Can I Trust My Fairness Metric? Assessing Fairness with Unlabeled Data and Bayesian Inference

Part of Advances in Neural Information Processing Systems 33 (NeurIPS 2020)

AuthorFeedback Bibtex MetaReview Paper Review Supplemental

Authors

Disi Ji, Padhraic Smyth, Mark Steyvers

Abstract

Group fairness is measured via parity of quantitative metrics across different protected demographic groups. In this paper, we investigate the problem of reliably assessing group fairness metrics when labeled examples are few but unlabeled examples are plentiful. We propose a general Bayesian framework that can augment labeled data with unlabeled data to produce more accurate and lower-variance estimates compared to methods based on labeled data alone. Our approach estimates calibrated scores (for unlabeled examples) of each group using a hierarchical latent variable model conditioned on labeled examples.

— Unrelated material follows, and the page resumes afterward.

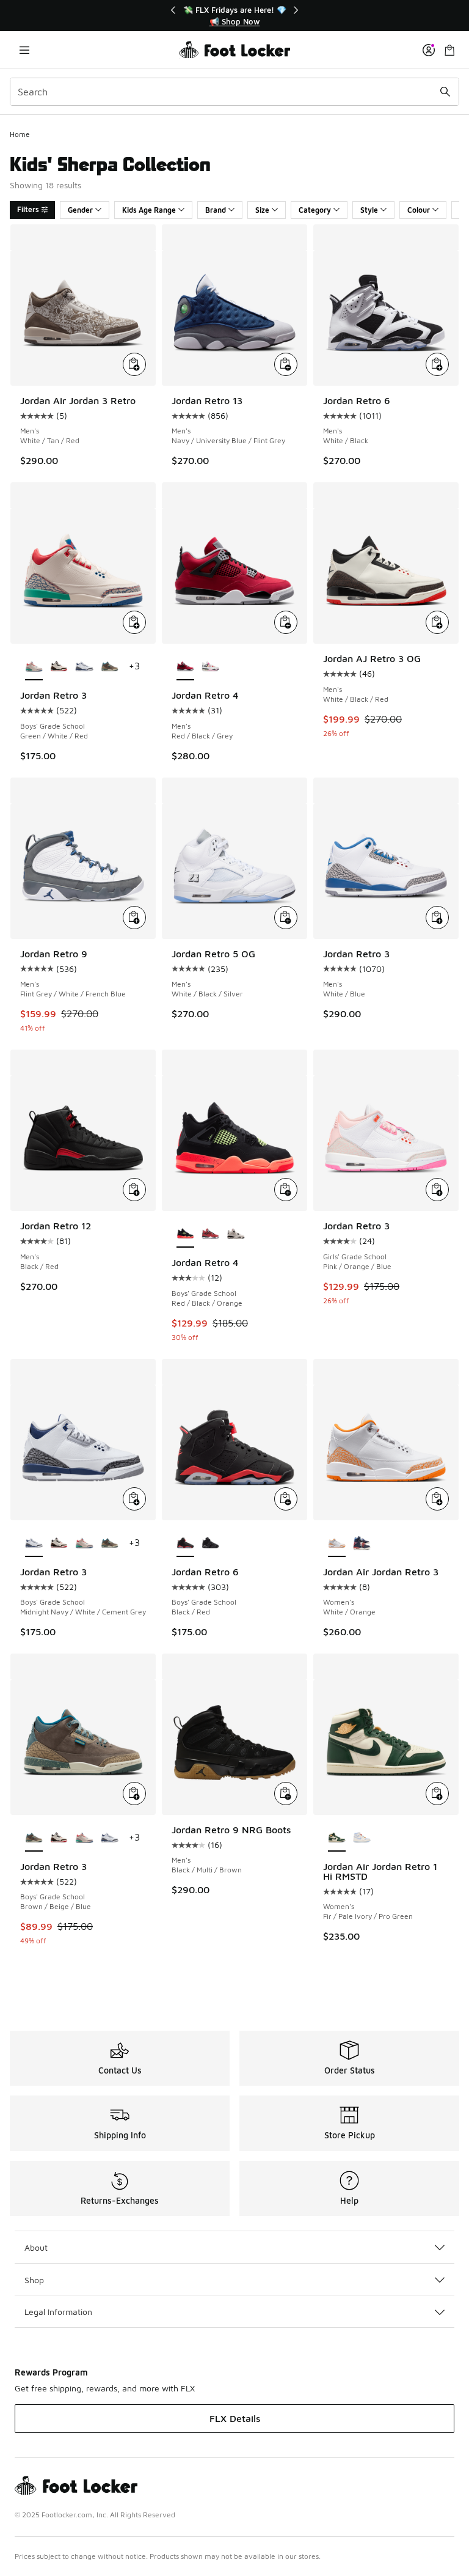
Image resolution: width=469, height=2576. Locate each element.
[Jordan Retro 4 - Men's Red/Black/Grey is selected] (185, 666)
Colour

This in turn allows for inference of posterior distributions for an array of group fairness metrics with a notion of uncertainty. We demonstrate that our approach leads to significant and consistent reductions in estimation error across multiple well-known fairness datasets, sensitive attributes, and predictive models. The results clearly show the benefits of using both unlabeled data and Bayesian inference in assessing whether a prediction model is fair or not.